Monday, July 13, 2009

The cancer mind needs treating

At the weekend I had a visit from my relations.

A dear friend of their mother is suffering with breast cancer. The story sounded very familiar a clinical approach but her doctors to her problem which largely ignored the psychology effects that the treatment of her treatment.

In my earlier blog postings I waxed lyrical to the point of tedium about the lack of psychology treatment to cancer people by those providing health related services. Those who go through cancer treatment are often in a process which is invariably poorly explained (though not in my case) and left to fend to themselves when it comes to dealing with the "post traumatic stress" of being told you could die from this!

The psychology effects are usually left to the third sector if they exist. In the case I heard about this weekend the hospital are doing a wonderful job fighting the effects of cancer but providing very little help in the mind journey that the patient has to undertake. I have a view that in some cases it is arrogance from the part of the clinician in some cases in is treating the process as a production line, but it in most cases it is not understanding the mental processes of those who are undertaking the treatment.

My Oncology Consultant was truly shocking in his understanding of my mental journey yet my surgeon was spot on. It is this inconsistency that I hear about on a weekly basis. I read of couples who split up after Cancer and the trauma it causes.

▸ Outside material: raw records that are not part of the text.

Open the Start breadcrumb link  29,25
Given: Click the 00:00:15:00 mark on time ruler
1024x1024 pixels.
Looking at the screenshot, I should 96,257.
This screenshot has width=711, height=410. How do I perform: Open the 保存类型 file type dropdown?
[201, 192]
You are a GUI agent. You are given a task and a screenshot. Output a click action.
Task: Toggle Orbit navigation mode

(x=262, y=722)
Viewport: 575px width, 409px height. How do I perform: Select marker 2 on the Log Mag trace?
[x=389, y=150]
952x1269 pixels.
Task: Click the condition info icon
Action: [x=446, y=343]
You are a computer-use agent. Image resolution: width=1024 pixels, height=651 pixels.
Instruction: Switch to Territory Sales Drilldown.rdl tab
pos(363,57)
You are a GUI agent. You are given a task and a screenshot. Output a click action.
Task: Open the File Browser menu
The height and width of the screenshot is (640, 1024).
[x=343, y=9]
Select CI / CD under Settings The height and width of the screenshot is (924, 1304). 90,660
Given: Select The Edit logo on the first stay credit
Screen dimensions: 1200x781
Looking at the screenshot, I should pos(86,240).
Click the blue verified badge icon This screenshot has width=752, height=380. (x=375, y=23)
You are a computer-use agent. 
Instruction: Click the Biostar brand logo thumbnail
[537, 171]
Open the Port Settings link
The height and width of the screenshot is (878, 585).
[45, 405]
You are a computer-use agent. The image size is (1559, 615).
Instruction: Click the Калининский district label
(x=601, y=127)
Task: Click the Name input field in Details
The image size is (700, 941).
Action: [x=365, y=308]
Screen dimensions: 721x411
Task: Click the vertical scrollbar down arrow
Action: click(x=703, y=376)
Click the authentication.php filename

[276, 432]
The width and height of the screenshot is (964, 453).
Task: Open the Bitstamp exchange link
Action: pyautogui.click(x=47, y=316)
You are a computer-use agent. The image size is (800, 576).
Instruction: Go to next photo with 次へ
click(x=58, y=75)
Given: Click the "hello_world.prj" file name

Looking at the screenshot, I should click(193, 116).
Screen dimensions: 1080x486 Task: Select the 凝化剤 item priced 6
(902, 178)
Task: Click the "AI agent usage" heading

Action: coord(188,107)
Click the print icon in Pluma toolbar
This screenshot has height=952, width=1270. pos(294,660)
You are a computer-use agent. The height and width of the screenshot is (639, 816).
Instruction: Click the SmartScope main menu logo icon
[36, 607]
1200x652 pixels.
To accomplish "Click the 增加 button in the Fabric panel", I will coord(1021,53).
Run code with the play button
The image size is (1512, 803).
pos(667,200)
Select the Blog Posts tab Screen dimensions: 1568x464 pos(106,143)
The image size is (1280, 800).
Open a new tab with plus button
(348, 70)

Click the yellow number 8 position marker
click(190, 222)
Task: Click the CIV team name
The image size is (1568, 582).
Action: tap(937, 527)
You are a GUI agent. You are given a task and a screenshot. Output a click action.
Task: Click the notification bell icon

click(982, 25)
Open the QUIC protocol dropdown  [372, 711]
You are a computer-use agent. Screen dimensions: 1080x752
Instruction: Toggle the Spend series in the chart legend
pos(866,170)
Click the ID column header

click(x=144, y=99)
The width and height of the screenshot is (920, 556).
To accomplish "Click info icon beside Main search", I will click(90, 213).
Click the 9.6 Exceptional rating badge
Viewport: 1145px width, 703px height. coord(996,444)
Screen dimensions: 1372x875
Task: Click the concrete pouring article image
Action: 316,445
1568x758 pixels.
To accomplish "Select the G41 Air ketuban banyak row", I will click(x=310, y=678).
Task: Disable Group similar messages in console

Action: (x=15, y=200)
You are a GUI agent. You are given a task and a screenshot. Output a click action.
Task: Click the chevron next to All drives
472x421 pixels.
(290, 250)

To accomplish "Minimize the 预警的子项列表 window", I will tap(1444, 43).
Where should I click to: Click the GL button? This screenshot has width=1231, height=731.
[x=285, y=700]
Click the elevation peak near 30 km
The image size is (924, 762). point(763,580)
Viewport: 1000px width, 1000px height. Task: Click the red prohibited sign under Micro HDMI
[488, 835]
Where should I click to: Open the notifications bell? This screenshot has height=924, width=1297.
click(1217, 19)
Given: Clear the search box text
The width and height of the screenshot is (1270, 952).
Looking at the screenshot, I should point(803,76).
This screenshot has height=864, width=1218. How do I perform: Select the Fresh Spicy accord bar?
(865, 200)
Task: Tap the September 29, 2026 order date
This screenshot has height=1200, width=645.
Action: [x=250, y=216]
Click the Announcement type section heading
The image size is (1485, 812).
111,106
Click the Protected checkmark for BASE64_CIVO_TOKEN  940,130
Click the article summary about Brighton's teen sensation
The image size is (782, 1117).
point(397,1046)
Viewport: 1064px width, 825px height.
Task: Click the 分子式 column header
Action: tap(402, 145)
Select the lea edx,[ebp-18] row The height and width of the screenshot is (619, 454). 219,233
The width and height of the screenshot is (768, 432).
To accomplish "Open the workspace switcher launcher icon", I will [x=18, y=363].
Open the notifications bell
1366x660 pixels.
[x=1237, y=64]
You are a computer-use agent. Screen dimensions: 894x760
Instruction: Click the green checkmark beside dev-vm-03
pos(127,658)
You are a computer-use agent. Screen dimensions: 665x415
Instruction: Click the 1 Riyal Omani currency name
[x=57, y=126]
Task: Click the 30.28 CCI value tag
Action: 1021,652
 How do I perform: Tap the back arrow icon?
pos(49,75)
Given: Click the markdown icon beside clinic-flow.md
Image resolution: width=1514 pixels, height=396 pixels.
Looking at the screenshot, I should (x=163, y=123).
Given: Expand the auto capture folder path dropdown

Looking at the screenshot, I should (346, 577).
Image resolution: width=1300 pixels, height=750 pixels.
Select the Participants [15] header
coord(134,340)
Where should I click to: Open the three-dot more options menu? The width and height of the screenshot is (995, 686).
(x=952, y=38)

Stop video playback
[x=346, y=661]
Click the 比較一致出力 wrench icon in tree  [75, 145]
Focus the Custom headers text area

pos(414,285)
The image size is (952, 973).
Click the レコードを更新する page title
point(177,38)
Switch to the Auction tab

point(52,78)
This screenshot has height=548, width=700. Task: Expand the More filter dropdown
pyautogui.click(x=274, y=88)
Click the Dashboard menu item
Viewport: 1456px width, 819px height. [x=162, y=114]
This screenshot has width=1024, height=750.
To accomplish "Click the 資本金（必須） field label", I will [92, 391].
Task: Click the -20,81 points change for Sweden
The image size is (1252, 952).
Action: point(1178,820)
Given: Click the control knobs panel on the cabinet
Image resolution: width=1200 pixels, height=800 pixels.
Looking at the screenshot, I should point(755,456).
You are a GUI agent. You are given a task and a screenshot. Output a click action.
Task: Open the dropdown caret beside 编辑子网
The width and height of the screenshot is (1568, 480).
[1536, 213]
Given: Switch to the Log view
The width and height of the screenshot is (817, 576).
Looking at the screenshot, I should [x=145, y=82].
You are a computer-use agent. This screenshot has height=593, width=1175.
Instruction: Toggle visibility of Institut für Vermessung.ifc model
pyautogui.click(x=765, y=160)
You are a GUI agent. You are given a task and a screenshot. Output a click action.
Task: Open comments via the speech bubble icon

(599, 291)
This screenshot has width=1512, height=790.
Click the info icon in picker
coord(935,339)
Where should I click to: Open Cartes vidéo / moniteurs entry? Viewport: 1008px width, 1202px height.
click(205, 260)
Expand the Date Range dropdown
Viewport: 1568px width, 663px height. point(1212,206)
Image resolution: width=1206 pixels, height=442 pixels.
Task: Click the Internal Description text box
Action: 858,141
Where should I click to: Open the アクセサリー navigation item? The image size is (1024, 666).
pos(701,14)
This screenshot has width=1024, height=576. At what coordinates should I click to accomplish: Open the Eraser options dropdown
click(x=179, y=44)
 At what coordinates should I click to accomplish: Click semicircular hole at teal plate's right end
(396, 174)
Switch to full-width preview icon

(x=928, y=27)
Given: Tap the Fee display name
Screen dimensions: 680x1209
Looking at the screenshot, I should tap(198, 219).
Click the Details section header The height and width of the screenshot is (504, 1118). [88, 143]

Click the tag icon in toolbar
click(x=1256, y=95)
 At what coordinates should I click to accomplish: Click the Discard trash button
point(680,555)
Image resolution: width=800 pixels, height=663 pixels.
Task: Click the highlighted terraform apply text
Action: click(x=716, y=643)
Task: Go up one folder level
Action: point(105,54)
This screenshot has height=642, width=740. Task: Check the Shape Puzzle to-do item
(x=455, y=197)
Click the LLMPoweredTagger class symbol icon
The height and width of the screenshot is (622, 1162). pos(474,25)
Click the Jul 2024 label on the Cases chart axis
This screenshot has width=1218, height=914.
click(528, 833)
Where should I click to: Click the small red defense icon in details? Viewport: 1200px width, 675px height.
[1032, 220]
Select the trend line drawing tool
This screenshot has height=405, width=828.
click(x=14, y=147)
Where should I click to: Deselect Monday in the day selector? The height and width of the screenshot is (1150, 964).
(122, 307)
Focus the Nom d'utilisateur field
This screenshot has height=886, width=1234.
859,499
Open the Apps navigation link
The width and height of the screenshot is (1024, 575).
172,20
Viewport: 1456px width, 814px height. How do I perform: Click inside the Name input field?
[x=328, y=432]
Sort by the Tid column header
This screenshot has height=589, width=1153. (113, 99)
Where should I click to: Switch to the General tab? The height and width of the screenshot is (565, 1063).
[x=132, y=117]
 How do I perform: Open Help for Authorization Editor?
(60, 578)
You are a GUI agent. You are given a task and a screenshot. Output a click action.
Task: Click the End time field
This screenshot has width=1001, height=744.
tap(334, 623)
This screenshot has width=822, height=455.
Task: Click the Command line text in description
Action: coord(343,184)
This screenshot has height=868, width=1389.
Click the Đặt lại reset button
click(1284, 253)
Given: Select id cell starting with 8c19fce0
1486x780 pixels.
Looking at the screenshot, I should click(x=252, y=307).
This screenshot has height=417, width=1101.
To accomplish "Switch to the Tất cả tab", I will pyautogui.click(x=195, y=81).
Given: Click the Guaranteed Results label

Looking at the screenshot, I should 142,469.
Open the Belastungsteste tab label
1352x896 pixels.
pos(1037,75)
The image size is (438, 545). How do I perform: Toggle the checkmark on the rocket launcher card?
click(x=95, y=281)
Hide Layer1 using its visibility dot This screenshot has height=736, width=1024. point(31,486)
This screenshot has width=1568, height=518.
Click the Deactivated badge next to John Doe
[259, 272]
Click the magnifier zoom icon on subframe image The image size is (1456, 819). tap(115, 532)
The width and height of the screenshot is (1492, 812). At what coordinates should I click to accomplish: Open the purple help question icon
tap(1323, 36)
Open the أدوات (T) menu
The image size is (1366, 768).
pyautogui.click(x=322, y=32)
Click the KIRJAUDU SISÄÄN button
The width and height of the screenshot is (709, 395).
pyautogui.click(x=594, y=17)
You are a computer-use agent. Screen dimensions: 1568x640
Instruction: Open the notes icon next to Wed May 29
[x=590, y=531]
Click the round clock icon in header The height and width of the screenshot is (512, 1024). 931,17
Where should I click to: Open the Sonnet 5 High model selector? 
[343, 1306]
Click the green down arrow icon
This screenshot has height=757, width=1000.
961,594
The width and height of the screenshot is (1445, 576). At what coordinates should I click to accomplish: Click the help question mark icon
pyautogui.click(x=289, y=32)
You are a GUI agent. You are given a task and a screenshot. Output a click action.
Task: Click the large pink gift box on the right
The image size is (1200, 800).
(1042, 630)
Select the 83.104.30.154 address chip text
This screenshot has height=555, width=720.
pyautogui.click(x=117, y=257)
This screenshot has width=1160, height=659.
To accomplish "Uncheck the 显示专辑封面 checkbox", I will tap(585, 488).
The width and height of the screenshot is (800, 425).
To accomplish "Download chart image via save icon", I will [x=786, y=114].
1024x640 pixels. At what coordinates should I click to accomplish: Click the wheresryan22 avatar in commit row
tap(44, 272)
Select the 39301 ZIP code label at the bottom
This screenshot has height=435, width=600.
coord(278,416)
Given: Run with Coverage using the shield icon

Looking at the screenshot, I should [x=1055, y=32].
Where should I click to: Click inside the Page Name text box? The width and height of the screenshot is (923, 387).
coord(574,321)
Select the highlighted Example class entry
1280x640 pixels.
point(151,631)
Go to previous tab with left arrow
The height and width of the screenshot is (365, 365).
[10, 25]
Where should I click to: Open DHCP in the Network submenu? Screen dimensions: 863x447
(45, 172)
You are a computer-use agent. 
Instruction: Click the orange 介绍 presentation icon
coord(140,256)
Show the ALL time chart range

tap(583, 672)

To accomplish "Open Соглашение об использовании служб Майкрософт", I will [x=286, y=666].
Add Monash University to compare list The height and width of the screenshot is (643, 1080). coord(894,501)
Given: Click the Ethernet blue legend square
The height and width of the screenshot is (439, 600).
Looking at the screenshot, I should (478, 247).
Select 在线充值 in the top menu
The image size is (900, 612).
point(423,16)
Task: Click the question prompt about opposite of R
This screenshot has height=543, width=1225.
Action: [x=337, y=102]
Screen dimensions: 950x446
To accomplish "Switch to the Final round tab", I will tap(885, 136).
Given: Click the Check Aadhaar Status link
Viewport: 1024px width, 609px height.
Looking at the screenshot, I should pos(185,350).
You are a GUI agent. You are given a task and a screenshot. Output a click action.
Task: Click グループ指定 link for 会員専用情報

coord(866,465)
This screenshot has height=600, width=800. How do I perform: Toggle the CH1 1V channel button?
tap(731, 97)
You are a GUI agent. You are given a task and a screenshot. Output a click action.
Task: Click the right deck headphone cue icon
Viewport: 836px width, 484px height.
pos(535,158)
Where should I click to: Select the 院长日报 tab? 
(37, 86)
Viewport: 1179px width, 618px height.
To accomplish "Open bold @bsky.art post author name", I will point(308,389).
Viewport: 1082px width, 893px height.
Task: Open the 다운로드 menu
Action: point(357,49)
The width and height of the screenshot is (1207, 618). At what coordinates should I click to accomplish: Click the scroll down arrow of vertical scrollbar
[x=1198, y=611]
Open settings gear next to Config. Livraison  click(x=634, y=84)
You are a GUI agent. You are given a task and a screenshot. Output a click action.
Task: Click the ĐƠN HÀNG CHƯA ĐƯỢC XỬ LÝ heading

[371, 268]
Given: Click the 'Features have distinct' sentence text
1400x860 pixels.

I am sad that 4 years on from my treatment the NHS are still struggling to support the mind as well as the body in this complex treatment.

Keep attacking !

1 comment:

Hayley said...

Good blog post!
I totally agree with everything you have said - I was fine while I was going through treatment (mentally) but once I was finished I was like 'WOAH, what just happened?!?!?', now I have been diagnosed with depression and anxiety which I do think is a delayed reaction to what has happened.
When I told my consultant about how I was feeling, all he said was "Well I don't see why, you were fine when you had cancer"...I suppose you can only understand if you've been in that position. I don't know!
Anyway, I just really hope that the NHS offer more support to people, because I know that it is a necessity.